Text section >>
++++++++++++++++++++

There are 244 B-scans in Sub-GPR. Experiment 1, the Field Grid Validation Experiment, contributed 16 B-scans to the dataset, while the detection of the complex parts added 238 images. After labeling, the dataset contained a total of 1208 labels. According to the coco dataset definition, a small object is characterized by an image size less than 32 × 32 pixels. Our dataset includes 552 small objects. For analysis purposes, we clustered all the labels in the dataset after point tracing, as shown in Figure 9.

It was observed that most of the labels are concentrated in the

20 \times 20 - 35 \times 35

and

20 \times 40 - 35 \times 60

ranges. The detection results for the

20 \times 40 - 35 \times 60

range do not align with the actual status of the targets at our experimental site. Initially, the observed phenomenon engendered ambiguity. A rigorous investigation revealed that certain targets exhibit pronounced secondary backscatter signals within the ground-penetrating radar (GPR) dataset. These backscatter signals were erroneously assimilated into the target labels during the manual annotation process, as illustrated in the figure. This misclassification can lead to overestimating the target’s extent in the labeled data, which may have significant implications for subsequent data-driven analyses and model-based interpretations in GPR applications. However, we consider that the labeled secondary echoes significantly enhance the richness and size of the feature information. This dataset addresses the gap in GPR for detecting complex underground facilities in electric power systems. It highlights the challenges posed by the small cross-sections and the complex, diverse arrangements of underground facilities, thereby imposing stringent requirements on the small target detection capabilities of subsequent detection models.

4. Experiment

In this section, we assess the detection performance of GPR-TSBiNet on the GPR dataset through small target simulation tests and by comparing the results with other open-source models on the Sub-GPR dataset, highlighting the effectiveness of GPR-TSBiNet in identifying small targets in GPR data.

4.1. Training Setup

The training environment was built on an NVIDIA GeForce RTX 4090, with the software environment consisting of PyTorch v2.0.0 on Python 3.8 (Ubuntu 20.04) and CUDA 11.8. We set the model parameters to batch = 16 and epoch = 1000, with an early stopping patience of 50. This means that if the model parameters do not improve by more than 0.1% over fifty iterations, the training will be halted. It is noteworthy that in the experiments, due to the strong similarity between the hyperbola of the simulation and the actual ground-penetrating radar echo signals, we transferred the learning from the simulation experiments to the training of the ground-penetrating radar dataset. This approach aims to reduce training time and improve training accuracy.

++++++++++++++++++++

Provided data >>

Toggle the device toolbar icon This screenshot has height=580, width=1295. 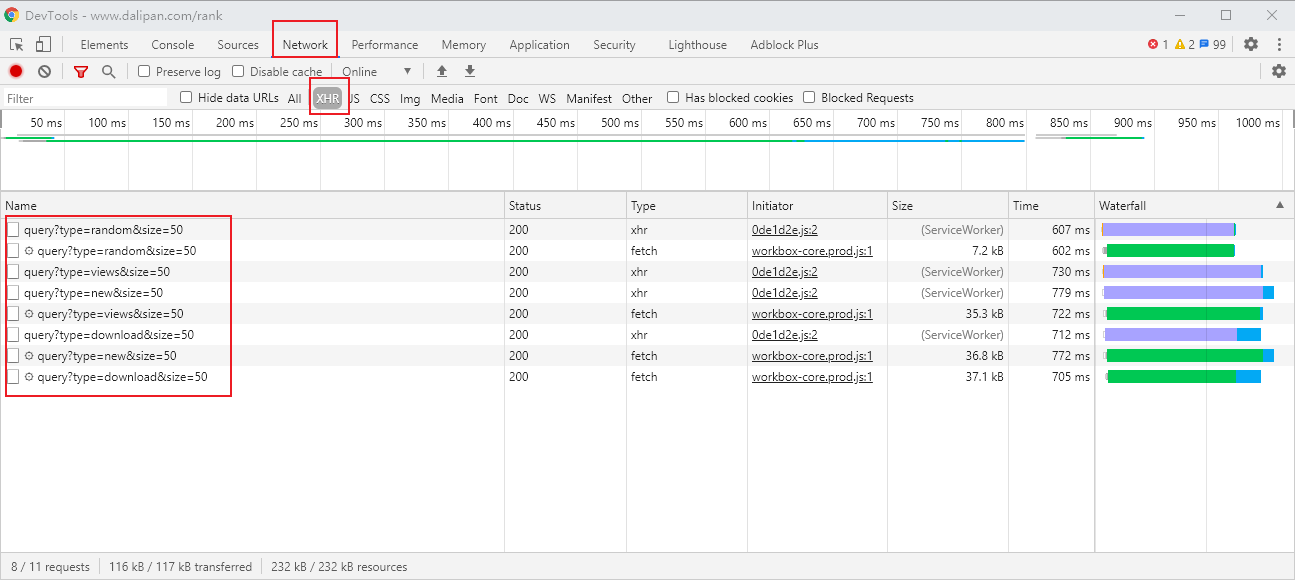(43, 44)
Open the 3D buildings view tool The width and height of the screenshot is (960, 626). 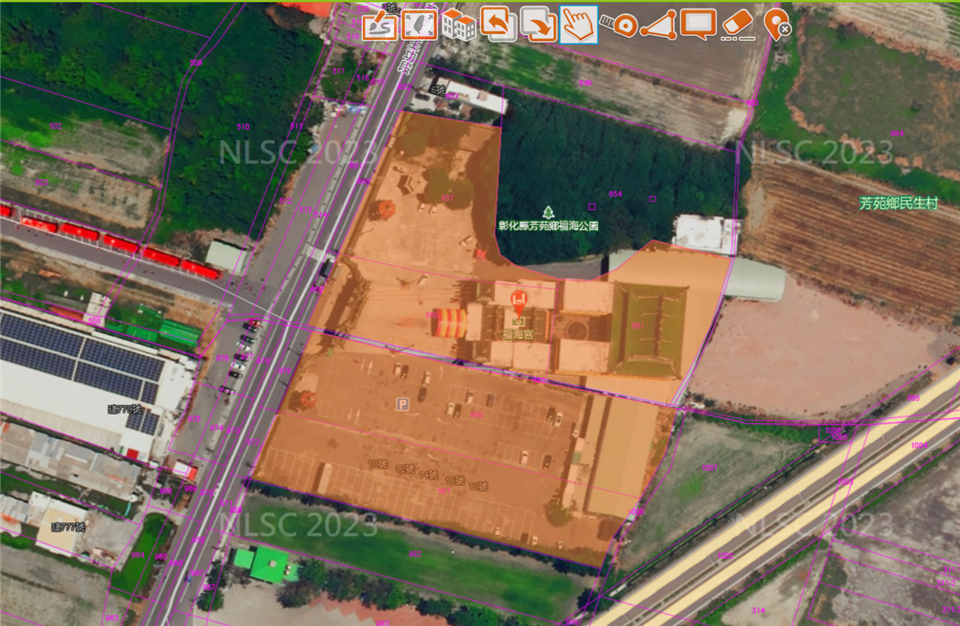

++++++++++++++++++++

To be done >>
1) Please rewrite the paragraph of the ground-penetrating radar text that begins "The training environment was built on" as a short bulleted list, keeping its main facts.
2) Answer these questions from the ground-penetrating radar text:
(a) How many labels did the dataset contain after labeling?
(b) What signals were wrongly absorbed into the target labels during manual annotation?
(c) What GPU was the training environment built on?

Set of answers >>
1)
- Hardware: NVIDIA GeForce RTX 4090
- Software: PyTorch v2.0.0 on Python 3.8 (Ubuntu 20.04), CUDA 11.8
- Settings: batch = 16, epoch = 1000, early stopping patience of 50
- Early stopping: training halts if the model parameters do not improve by more than 0.1% over fifty iterations
- Transfer learning: because simulated hyperbolas closely resemble real ground-penetrating radar echo signals, learning from the simulation experiments was transferred to training on the ground-penetrating radar dataset, to reduce training time and improve accuracy

2)
(a) 1208
(b) Secondary backscatter signals
(c) An NVIDIA GeForce RTX 4090